_Tasks_:
1. Reproduce the passage of the Embracer Group discussion starting at "Well, they're having" and ending at "to their plans.".
2. Render this sentence from the Embracer Group discussion in Spanish: "Of course, that can bite people and companies when expected investments fall apart, as it seems to have done here."

_Selection_:

Ah yes, game industry consolidation is great isn't it. What could possibly go wrong when one company acquires a ton of others and then screws up?
Embracer Group are known for going on acquiring sprees and currently own the likes of THQ Nordic, Coffee Stain, Gearbox, Plaion (formerly Koch Media), Saber Group and all the studios they control like Flying Wild Hog, Warhorse Studios, 3D Realms, New World Interactive, Tripwire Interactive, Aspyr Media, Beamdog and the list just goes on and on and on. Their own website lists 850 IPs either owned or controlled.
Well, they're having a few problems. They announced in a previous revenue report that a "major strategic partnership that has been negotiated for seven months will not materialize", this deal included "USD 2 billion in contracted development revenue over a period of six years" - so it was a pretty huge hit to their plans.
Now less than a month later they're announcing a "comprehensive restructuring program", that will see amongst other things the closing of various currently undisclosed studios and terminating various projects. In an open letter the CEO Lars Wingefors mentioned their plan will "transform us from our current heavy-investment-mode to a highly cash-flow generative business this year".
Frankly, this kind of sounds like their buyouts were leveraged from the start
Well yeah, that's how, was far as I know, almost every industry works... On credit.
When I worked in construction, our company owner would joke "The entire industry would freeze if any one actually tried to collect their bills!!"
Even small business do the same. A deli owner friend of mine remarked how he didn't turn a profit for his first 5 years and how that was the average for his industry/region. That's 5 years with everything on credit and even if he did make some profit, the debt is still there.
I'm some cases, paying off debts is considered a waste of money as you get higher yields investing that money vs the savings from paying early (or at all), especially in during our past decade where interest rates were low.
Of course, that can bite people and companies when expected investments fall apart, as it seems to have done here.
Lovely capitalism.
If other people start restaurants and use debt to help finance their operations, and then I take out debt to buy some of those restaurants (along with the debt the restaurants already had), that means I'm stacking new debt on top of the old debt, but not adding any new productive activity.
I think there's a third variant: Companies aiming for world domination, that are not even trying to make profits. Uber is (was?) expanding and expanding while making billions of loss. The restaurant boss in contrast wants to make profit from the beginning, it's just not something that happens from day one. And they probably wouldn't open another restaurant before the first one works well.

_Extracted information_:
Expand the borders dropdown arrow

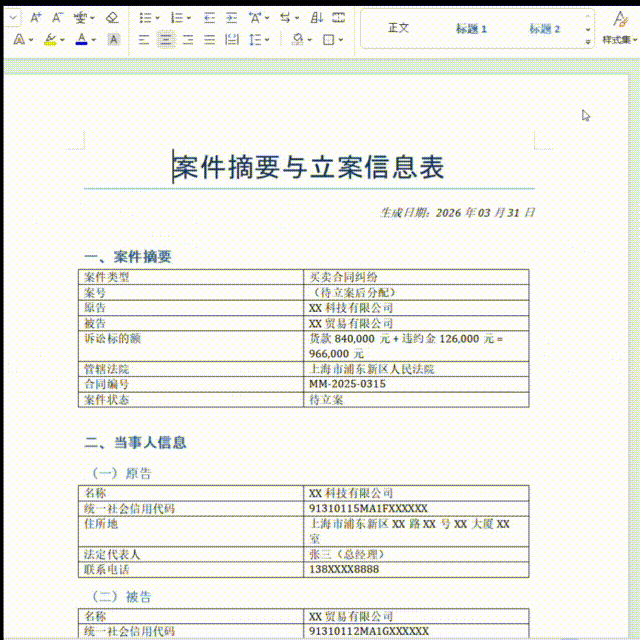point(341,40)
--
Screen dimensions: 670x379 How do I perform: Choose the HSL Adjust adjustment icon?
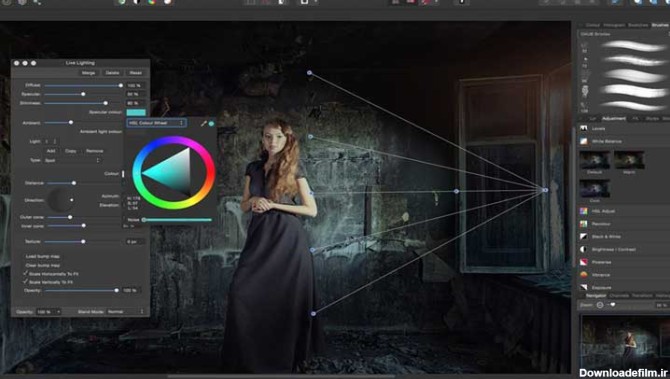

_Answers below_:
1.
Well, they're having a few problems. They announced in a previous revenue report that a "major strategic partnership that has been negotiated for seven months will not materialize", this deal included "USD 2 billion in contracted development revenue over a period of six years" - so it was a pretty huge hit to their plans.

2. Por supuesto, eso puede volverse en contra de personas y empresas cuando las inversiones esperadas se vienen abajo, como parece haber ocurrido aquí.